Longley M J, Mosbaugh D W
Department of Agricultural Chemistry, Oregon State University, Corvallis 97331.
J Biol Chem. 1991 Dec 25;266(36):24702-11.
Porcine liver DNA polymerase gamma was shown previously to copurify with an associated 3' to 5' exonuclease activity (Kunkel, T. A., and Mosbaugh, D. W. (1989) Biochemistry 28, 988-995). The 3' to 5' exonuclease has now been characterized, and like the DNA polymerase activity, it has an absolute requirement for a divalent metal cation (Mg2+ or Mn2+), a relatively high NaCl and KCl optimum (150-200 mM), and an alkaline pH optimum between 7 and 10. The exonuclease has a 7.5-fold preference for single-stranded over double-stranded DNA, but it cannot excise 3'-terminal dideoxy-NMP residues from either substrate. Excision of 3'-terminally mismatched nucleotides was preferred approximately 5-fold over matched 3' termini, and the hydrolysis product from both was a deoxyribonucleoside 5'-monophosphate. The kinetics of 3'-terminal excision were measured at a single site on M13mp2 DNA for each of the 16 possible matched and mismatched primer.template combinations. As defined by the substrate specificity constant (Vmax/Km), each of the 12 mismatched substrates was preferred over the four matched substrates (A.T, T.A, C.G, G.C). Furthermore, the exonuclease could efficiently excise internally mismatched nucleotides up to 4 residues from the 3' end. DNA polymerase gamma was not found to possess detectable DNA primase, endonuclease, 5' to 3' exonuclease, RNase, or RNase H activities. The DNA polymerase and exonuclease activities exhibited dissimilar rates of heat inactivation and sensitivity to N-ethylmaleimide. After nondenaturing activity gel electrophoresis, the DNA polymerase and 3' to 5' exonuclease activities were partially resolved and detected in situ as separate species. A similar analysis on a denaturing activity gel identified catalytic polypeptides with molecular weights of 127,000, 60,000, and 32,000 which possessed only DNA polymerase gamma activity. Collectively, these results suggest that the polymerase and exonuclease activities reside in separate polypeptides, which could be derived from separate gene products or from proteolysis of a single gene product.

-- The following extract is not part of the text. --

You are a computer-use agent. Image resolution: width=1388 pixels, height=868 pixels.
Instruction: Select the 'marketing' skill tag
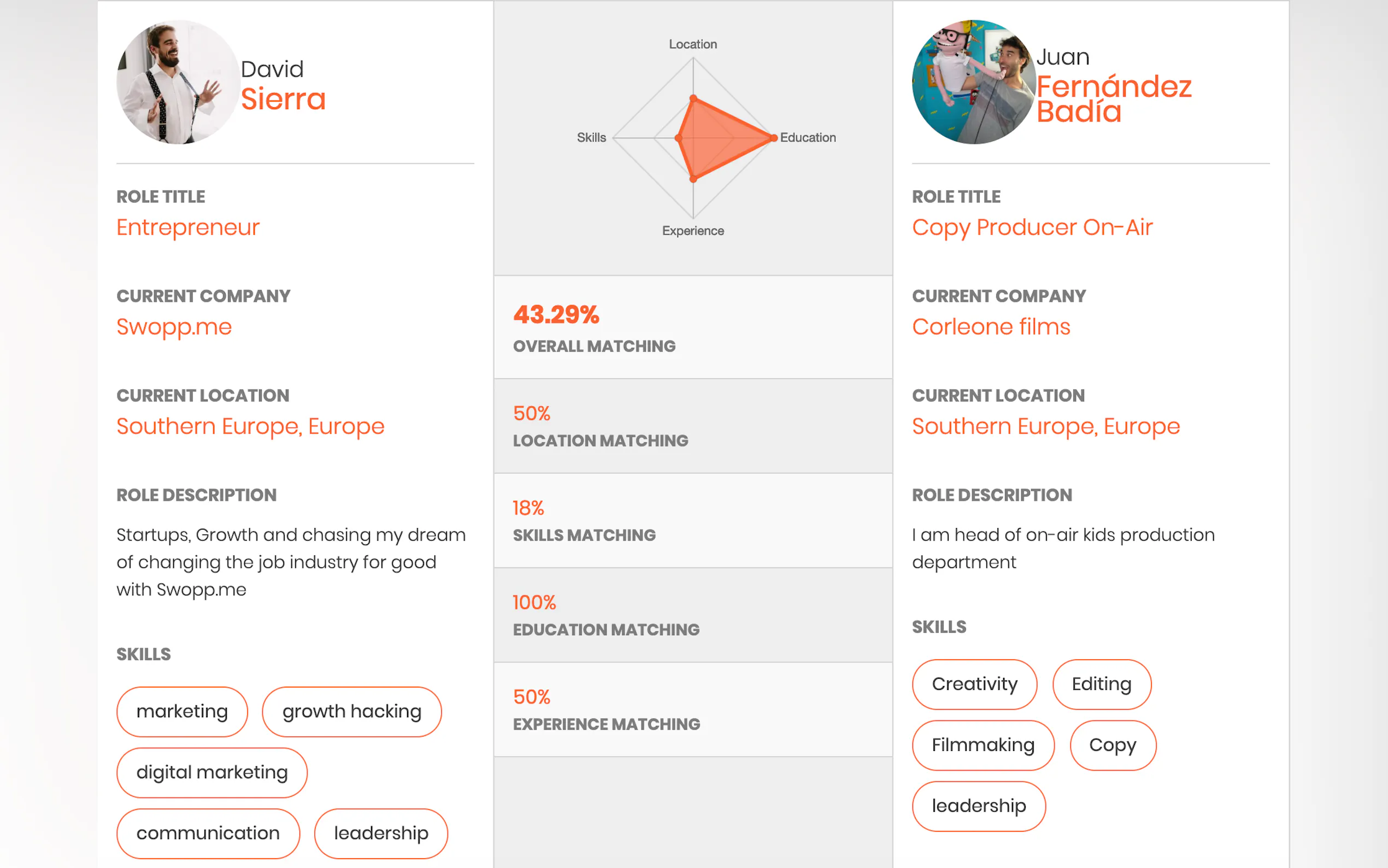coord(182,711)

先前已表明,猪肝DNA聚合酶γ能与一种相关的3'至5'核酸外切酶活性共纯化(Kunkel, T. A., and Mosbaugh, D. W. (1989) Biochemistry 28, 988 - 995)。现在已对该3'至5'核酸外切酶进行了特性分析,与DNA聚合酶活性一样,它对二价金属阳离子(Mg2+或Mn2+)有绝对需求,NaCl和KCl的最适浓度相对较高(150 - 200 mM),最适碱性pH在7至10之间。该核酸外切酶对单链DNA的偏好性比对双链DNA高7.5倍,但它不能从任何一种底物上切除3'末端的双脱氧-NMP残基。切除3'末端错配核苷酸的偏好性比对匹配的3'末端约高5倍,两者的水解产物均为脱氧核糖核苷5'-单磷酸。针对M13mp2 DNA上的单个位点,对16种可能的匹配和错配引物-模板组合分别测定了3'末端切除的动力学。根据底物特异性常数(Vmax/Km)定义,12种错配底物中的每一种都比4种匹配底物(A.T、T.A、C.G、G.C)更受偏好。此外,该核酸外切酶能有效切除3'末端内部错配的核苷酸,距离3'端最远可达4个残基。未发现DNA聚合酶γ具有可检测到的DNA引发酶、内切酶、5'至3'核酸外切酶、RNase或RNase H活性。DNA聚合酶和核酸外切酶活性表现出不同的热失活速率以及对N-乙基马来酰亚胺的敏感性。在非变性活性凝胶电泳后,DNA聚合酶和3'至5'核酸外切酶活性部分分离,并原位检测为不同的物种。在变性活性凝胶上进行的类似分析鉴定出分子量分别为127,000、60,000和32,000的催化多肽,它们仅具有DNA聚合酶γ活性。总体而言,这些结果表明聚合酶和核酸外切酶活性存在于不同的多肽中,这可能来自不同的基因产物或单个基因产物的蛋白水解。